Contexte Méthodologique
C'est par Ste Monique (centre de soins de jour) que j'ai rencontré Mr (qui y vient deux puis trois jours par semaine) puis Mme Keita (lors d'un diner avec les familles, ensuite chez eux). J'ai dès lors beaucoup d'observations de Ste Monique où intervient Mr Keita (dont celles à propos de deux journées sénégalo-guinéennnes, cf 8.4.), deux entretiens avec Mme (en 2011 puis en 2014) et deux avec Mr et Mme chez eux (en 2011 puis en 2017).
Vignette

Dans un premier temps, après l'AVC de son mari en 2008, Mme Keita me raconte les difficultés au sein de la famille (ayant alors un fils vivant avec eux) :

« En 2009, on est allé en thérapie familiale. Il y avait beaucoup de disputes, entre autres avec mon fils. Et puis des problèmes d'argent : il en donnait beaucoup, des gens en ont abusé. La psychologue m'a fait comprendre que la maladie neurodégénérative était responsable. Avant, on ne se rendait pas compte, on prenait ça pour de la mauvaise volonté. (…) J'envisageais de divorcer. Je lui avais même dit. Maintenant, c'est apaisé. Le déclic s'est vraiment fait avec la thérapie familiale, et les bilans neurologiques. C'est la maladie, on n'y peut rien. Autant organiser notre vie dans ce sens. »

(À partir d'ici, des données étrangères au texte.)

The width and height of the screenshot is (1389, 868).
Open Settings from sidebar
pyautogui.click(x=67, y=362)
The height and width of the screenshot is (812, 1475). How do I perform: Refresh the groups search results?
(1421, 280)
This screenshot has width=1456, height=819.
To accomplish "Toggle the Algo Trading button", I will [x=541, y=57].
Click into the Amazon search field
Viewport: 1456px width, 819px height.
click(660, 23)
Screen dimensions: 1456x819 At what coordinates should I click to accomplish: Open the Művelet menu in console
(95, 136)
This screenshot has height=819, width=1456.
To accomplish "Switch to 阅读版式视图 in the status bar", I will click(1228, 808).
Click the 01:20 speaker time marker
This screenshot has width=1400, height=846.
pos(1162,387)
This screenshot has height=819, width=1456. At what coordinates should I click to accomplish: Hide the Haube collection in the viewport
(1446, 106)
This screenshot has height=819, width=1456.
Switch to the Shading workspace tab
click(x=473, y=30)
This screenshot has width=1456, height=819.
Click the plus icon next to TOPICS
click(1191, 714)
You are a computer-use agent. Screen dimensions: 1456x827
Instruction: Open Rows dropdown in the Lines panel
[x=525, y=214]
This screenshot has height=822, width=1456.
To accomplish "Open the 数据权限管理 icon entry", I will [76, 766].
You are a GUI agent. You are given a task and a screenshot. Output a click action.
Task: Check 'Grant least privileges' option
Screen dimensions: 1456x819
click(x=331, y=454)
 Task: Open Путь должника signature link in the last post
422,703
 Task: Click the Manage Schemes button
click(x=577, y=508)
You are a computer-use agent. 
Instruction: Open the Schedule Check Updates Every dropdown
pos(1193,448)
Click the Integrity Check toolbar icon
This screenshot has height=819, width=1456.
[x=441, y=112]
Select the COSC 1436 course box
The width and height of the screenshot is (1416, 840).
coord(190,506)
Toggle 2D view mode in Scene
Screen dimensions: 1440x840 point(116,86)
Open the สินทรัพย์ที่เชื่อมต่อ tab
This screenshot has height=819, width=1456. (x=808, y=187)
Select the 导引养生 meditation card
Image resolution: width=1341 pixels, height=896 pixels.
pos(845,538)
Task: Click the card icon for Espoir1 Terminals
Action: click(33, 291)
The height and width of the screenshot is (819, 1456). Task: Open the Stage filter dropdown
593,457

Dans la mesure où Mr oubliait de se laver, Mme a d'abord commencé par l'aider elle-même à faire sa toilette :

« Il fallait beaucoup négocier. J'ai dit « flute », avec les professionnelles, ça va beaucoup mieux. »

Par l'intermédiaire du centre de jour, elle a appris l'existence de séances de psychoéducation :

« C'est très bien fait. C'est l'occasion de parler à des personnes qui ont plus ou moins le même problème. On apprend beaucoup de ces formations. »

Lors du second entretien (en 2014), elle me raconte avoir loué une chambre à une étudiante via l'association « Un toit deux âges » :

« Je sais que les étudiants ont parfois du mal à trouver un logement. Pour nous, c'est une présence en plus. Parfois, mon mari lui pose des questions saugrenues[1], mais dans l'ensemble, ça se passe bien. » »



[1] Au ton embrassé qu'elle utilise pour en parler, je présume qu'il s'agit d'avances à connotation sexuelle, d'autant que j'ai été témoin à Ste Monique de questions de ce type adressées par Mr Keita à de jeunes soignantes, ce que celles-ci mettaient sur le compte de la déshinibition.